- WORK ITEM: Return, exactly and in full, the lines of the records below starting at the one with "Given: Click Taxonomies 'selected: 0' badge" and ending at the one with "The height and", and no other lines.

[Records from a dataset]
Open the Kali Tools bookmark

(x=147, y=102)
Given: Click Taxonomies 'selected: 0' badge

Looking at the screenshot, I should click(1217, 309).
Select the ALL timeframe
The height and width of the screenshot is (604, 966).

---

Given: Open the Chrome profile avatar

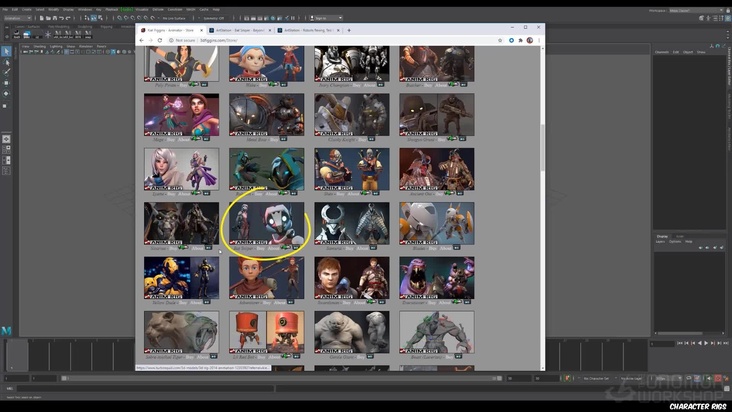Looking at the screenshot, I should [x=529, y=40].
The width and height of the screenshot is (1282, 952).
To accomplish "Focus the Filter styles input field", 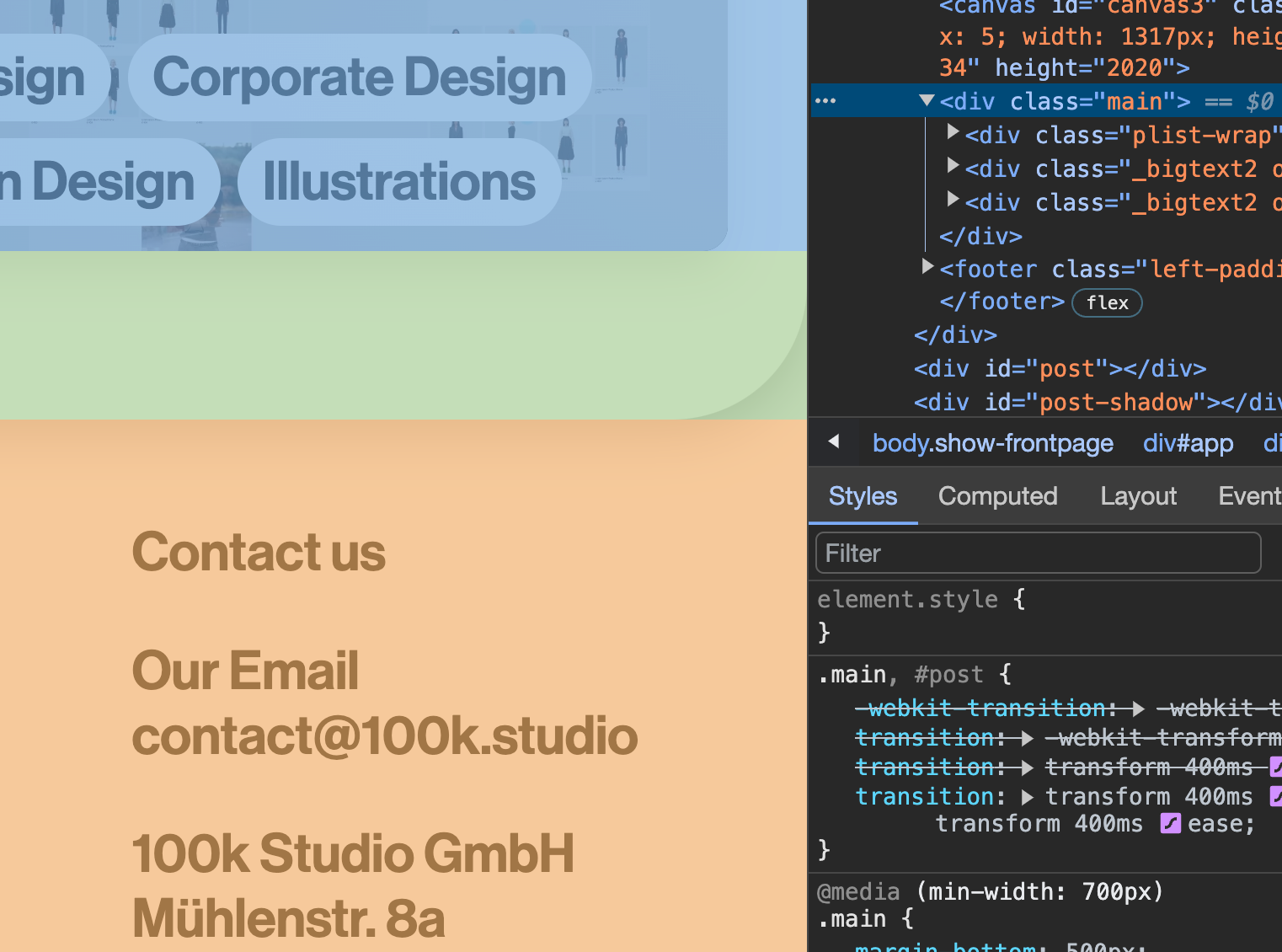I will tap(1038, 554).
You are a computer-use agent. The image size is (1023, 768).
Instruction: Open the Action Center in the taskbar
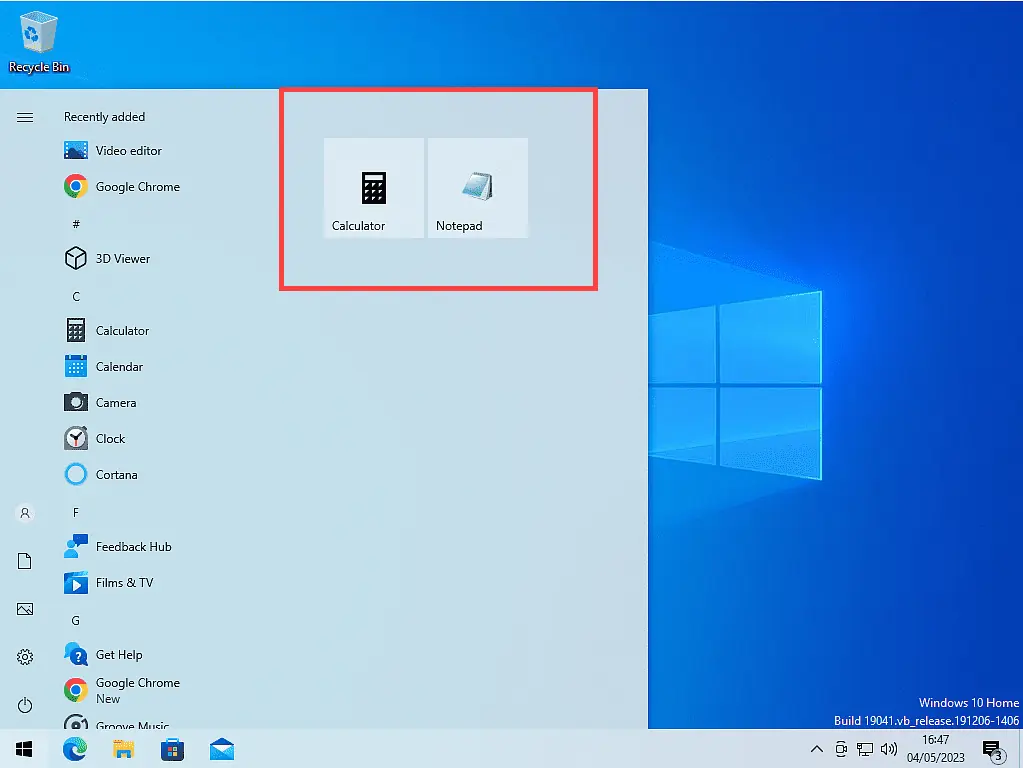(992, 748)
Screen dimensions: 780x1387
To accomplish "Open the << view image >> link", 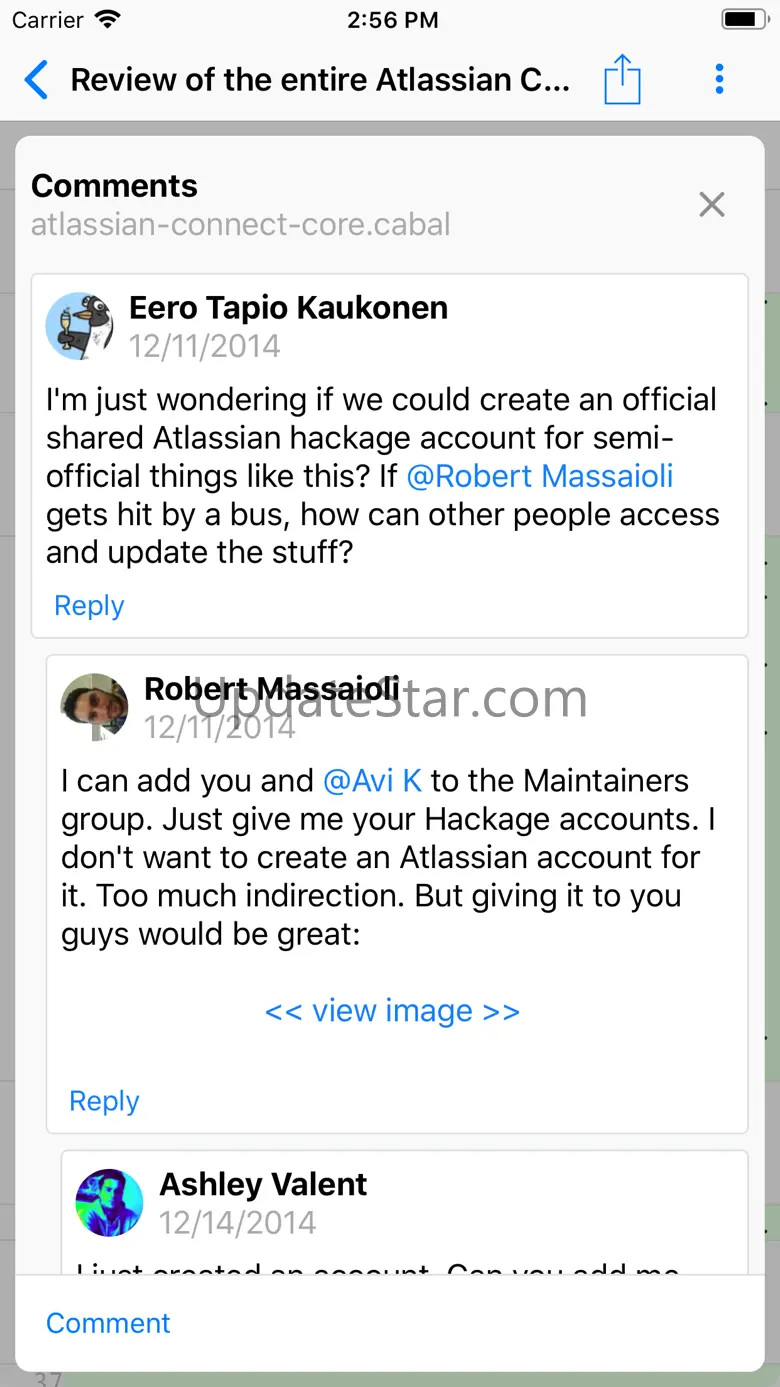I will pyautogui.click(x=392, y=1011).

- TASK ANSWER:
Given: Click Taxonomies 'selected: 0' badge

Looking at the screenshot, I should click(1217, 309).
Select the ALL timeframe
The height and width of the screenshot is (604, 966).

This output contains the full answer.